Often I find myself scratching my head at the email marketing messages I am sent by organizations.
For more than a year, I’ve made a serious effort to up my email marketing game (among other marketing aspects). All the while, I see other organizations seem to have not supported their email marketers.
Making a flub is okay, in my book – it happens. However, I like to call it the egregious #emailmarketingfails, usually via hashtag. Sometimes, though, 140 characters isn’t enough.
For now, I will not reveal any information about the sender. Nor will I include a screenshot so as not to give away the sender’s organization. That seems irrelevant to me at this point.
Here we go…
Thursday morning, 8:49 a.m.
I receive an email from a company with whom I have no recollection of interacting.
Subject line: Meeting Request
A pretty poor subject line for someone you’ve never interacted with before.
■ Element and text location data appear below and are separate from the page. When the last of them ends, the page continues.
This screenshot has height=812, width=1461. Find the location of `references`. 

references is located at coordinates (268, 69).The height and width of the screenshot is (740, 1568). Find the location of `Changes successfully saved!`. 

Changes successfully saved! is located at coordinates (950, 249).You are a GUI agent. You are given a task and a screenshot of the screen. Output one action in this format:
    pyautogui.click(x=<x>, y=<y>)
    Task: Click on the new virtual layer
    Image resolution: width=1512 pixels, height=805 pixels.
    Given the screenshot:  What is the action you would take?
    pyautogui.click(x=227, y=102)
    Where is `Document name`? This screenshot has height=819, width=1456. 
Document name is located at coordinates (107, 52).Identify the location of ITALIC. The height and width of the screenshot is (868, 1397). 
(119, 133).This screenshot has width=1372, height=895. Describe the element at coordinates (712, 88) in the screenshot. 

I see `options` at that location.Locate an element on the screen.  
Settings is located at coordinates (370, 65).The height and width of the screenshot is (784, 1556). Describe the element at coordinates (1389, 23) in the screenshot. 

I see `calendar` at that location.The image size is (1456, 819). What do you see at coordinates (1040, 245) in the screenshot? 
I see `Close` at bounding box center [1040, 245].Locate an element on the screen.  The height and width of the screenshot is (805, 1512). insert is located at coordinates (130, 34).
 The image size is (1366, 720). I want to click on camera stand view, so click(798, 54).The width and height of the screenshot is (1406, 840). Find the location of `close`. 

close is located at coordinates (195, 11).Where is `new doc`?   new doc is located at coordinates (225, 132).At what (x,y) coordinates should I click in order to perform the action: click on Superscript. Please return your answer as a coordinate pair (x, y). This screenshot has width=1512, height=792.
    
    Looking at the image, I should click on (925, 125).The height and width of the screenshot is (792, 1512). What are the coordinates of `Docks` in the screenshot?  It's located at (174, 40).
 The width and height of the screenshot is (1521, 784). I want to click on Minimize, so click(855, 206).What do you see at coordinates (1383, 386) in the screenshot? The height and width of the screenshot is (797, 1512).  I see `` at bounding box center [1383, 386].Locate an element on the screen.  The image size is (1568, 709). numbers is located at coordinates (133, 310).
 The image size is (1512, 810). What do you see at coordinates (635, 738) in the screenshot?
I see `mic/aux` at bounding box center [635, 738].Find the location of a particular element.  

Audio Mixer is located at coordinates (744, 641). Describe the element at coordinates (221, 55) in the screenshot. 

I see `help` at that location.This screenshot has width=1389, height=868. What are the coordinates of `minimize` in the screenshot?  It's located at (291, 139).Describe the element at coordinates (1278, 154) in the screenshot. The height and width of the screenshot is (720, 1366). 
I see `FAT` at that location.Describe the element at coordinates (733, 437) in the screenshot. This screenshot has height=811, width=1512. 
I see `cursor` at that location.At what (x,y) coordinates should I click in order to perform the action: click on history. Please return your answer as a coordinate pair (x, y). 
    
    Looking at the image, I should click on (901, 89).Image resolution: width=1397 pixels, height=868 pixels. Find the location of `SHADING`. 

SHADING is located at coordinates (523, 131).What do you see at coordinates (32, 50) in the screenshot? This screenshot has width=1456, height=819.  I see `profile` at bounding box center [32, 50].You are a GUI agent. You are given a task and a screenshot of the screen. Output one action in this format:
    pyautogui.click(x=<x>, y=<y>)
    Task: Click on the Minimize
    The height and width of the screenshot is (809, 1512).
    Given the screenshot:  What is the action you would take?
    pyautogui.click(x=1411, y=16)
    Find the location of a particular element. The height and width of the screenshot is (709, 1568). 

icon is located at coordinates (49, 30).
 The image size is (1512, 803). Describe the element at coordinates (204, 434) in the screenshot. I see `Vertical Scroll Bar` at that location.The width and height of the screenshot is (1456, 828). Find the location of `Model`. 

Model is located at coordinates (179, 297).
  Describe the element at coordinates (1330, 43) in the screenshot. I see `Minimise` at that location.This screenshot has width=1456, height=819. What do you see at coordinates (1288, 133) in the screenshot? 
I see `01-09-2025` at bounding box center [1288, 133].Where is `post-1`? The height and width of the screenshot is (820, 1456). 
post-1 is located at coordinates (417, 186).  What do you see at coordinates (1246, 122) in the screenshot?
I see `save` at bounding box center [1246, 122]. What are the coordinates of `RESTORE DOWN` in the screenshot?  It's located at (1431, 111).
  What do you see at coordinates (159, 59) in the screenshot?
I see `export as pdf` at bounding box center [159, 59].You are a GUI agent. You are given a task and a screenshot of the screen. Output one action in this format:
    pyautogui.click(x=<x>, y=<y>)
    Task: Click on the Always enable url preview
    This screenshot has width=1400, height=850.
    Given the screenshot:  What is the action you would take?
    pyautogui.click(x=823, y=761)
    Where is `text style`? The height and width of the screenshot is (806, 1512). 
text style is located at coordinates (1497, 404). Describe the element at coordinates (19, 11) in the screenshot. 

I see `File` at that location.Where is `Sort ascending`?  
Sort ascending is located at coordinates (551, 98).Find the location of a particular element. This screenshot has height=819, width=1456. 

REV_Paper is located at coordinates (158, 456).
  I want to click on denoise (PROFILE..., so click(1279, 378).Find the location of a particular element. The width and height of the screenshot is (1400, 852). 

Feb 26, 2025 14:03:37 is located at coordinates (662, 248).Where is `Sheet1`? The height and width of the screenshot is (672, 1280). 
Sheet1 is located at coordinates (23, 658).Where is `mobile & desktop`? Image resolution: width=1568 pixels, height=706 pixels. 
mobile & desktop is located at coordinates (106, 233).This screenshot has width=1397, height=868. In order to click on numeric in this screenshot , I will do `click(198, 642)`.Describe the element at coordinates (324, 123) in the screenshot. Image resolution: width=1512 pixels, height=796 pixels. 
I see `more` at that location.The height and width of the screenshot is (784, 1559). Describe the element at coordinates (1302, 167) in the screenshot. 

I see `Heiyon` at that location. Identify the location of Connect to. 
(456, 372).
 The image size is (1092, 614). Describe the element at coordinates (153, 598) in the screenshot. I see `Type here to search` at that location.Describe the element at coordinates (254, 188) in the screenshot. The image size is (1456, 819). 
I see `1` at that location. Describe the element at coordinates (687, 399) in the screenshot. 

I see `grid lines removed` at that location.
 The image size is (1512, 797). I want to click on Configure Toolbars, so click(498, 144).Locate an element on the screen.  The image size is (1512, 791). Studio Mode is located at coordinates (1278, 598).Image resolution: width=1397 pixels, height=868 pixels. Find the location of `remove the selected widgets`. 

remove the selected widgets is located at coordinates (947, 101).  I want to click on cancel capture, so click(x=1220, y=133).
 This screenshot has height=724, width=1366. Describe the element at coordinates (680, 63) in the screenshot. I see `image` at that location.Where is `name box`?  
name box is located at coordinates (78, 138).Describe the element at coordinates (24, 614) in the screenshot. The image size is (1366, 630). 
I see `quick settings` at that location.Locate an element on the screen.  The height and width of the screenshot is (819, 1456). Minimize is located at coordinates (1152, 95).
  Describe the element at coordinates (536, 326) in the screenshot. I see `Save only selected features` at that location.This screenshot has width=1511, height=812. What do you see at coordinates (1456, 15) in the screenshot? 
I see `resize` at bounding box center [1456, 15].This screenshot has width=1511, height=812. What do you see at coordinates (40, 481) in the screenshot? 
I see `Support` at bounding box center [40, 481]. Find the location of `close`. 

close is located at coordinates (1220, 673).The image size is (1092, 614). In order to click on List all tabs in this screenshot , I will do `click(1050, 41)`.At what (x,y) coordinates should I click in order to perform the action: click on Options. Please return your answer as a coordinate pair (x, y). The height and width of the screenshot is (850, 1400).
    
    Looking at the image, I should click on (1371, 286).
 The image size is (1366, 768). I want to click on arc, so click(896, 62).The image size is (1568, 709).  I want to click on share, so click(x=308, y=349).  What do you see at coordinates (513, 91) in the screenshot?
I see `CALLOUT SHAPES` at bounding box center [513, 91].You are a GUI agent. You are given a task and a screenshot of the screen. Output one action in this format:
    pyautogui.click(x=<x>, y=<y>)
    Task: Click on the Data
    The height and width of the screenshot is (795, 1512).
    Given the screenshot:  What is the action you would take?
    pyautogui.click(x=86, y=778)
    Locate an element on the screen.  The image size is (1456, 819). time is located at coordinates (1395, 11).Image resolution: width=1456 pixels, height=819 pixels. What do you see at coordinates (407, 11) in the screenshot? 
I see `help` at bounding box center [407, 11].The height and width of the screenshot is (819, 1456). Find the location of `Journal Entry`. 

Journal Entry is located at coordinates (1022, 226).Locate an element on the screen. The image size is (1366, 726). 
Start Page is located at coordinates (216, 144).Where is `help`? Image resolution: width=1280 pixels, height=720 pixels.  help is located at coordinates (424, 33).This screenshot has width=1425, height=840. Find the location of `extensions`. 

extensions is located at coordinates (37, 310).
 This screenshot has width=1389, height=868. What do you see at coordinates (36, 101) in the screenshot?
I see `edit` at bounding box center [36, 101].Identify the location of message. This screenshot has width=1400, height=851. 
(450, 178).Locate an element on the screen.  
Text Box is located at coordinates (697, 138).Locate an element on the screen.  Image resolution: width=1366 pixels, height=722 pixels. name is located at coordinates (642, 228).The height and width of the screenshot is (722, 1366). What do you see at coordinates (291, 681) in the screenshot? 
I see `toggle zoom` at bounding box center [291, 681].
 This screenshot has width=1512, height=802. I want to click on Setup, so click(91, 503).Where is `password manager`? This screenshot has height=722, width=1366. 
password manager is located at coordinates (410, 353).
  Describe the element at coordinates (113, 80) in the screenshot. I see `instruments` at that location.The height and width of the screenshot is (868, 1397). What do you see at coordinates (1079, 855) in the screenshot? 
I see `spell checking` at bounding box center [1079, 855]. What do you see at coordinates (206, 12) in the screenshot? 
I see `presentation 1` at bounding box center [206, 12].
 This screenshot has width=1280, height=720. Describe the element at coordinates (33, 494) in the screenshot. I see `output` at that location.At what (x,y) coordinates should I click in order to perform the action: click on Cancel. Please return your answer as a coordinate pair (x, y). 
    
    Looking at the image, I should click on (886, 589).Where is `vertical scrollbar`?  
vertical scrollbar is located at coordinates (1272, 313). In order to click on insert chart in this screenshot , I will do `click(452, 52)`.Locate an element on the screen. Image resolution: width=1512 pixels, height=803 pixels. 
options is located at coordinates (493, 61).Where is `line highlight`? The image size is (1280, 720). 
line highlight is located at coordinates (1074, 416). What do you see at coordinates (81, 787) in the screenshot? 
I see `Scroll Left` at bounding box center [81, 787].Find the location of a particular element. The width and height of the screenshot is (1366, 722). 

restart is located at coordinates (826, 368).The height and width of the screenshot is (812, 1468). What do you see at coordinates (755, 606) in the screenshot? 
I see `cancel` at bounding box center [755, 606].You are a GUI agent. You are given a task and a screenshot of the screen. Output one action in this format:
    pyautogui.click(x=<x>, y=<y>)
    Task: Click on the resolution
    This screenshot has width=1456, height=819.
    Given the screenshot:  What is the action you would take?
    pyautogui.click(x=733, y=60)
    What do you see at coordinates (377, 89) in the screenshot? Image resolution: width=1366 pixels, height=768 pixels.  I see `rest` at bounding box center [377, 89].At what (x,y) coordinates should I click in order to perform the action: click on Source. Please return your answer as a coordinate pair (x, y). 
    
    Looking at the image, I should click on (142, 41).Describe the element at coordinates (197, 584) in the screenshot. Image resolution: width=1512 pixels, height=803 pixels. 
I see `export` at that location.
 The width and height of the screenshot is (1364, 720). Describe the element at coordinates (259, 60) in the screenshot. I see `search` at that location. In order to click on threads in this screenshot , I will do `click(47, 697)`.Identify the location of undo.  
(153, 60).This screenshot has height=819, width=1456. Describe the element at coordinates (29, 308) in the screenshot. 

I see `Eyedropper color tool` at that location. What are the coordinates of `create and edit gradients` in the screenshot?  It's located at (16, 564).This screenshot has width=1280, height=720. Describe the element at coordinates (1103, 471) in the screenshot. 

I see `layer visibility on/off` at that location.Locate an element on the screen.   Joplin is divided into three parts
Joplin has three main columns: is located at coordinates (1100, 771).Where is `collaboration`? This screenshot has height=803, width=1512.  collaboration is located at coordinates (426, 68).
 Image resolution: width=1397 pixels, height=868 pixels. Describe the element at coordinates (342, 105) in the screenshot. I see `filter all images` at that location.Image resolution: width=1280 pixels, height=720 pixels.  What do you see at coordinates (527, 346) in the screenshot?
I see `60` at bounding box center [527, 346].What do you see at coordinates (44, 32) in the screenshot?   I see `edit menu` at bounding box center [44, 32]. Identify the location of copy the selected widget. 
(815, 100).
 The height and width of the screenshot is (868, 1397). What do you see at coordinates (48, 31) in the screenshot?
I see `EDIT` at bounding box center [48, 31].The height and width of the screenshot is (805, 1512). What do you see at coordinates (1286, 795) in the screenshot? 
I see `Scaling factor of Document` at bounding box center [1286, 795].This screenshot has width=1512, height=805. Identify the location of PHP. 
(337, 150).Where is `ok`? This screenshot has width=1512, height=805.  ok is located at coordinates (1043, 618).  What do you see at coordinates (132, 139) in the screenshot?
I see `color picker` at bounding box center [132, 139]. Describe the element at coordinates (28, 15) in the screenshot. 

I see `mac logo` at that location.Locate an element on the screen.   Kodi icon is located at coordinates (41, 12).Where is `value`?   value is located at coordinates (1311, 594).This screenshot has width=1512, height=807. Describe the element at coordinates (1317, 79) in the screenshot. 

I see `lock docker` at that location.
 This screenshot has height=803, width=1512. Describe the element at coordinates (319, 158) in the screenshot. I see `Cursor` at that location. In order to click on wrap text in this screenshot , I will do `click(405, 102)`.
Why would you try to schedule a meeting with me if I’ve never interacted with you? Even if I’ve only filled out one form on your website, I’m probably not ready to buy.
I assume at this point my email was distributed via a list since I didn’t recognize the sender’s name or company. I was ready to delete the email right then until I read the first line.
Seriously? You can’t even get the first name field right? I know I’ve never submitted any form as an “Akansh.” My alias is way better than that.
Clearly this marketer – the Director of Business Development & Strategic Partnerships – is incompetent at developing business. Or he cultivates stupid leads who buy into this ridiculous email marketing method.
Because I didn’t want to be on the receiving end of any future marketing, I thought I would send him a message.
You’ve got the wrong email here. Please remove me from your mailing list.
After all, the email he’d sent wasn’t part of a mass campaign – there was no unsubscribe button. With no response from the sender, I figured he’d taken care of it.
Thursday afternoon, 3:17 p.m.
So imagine my surprise six hours later when I get one of their newsletters in my inbox.
How quick do you think I unsubscribed and marked that email as spam?
- Don’t buy lists.
- Make sure your data is correct.
- If you send a regular email to someone and they ask you to cease communications, do it.
- Additionally, always include an unsubscribe link as many of any email campaign. Let people filter themselves out so you’re not trying to target them, and focus on growing your list organically.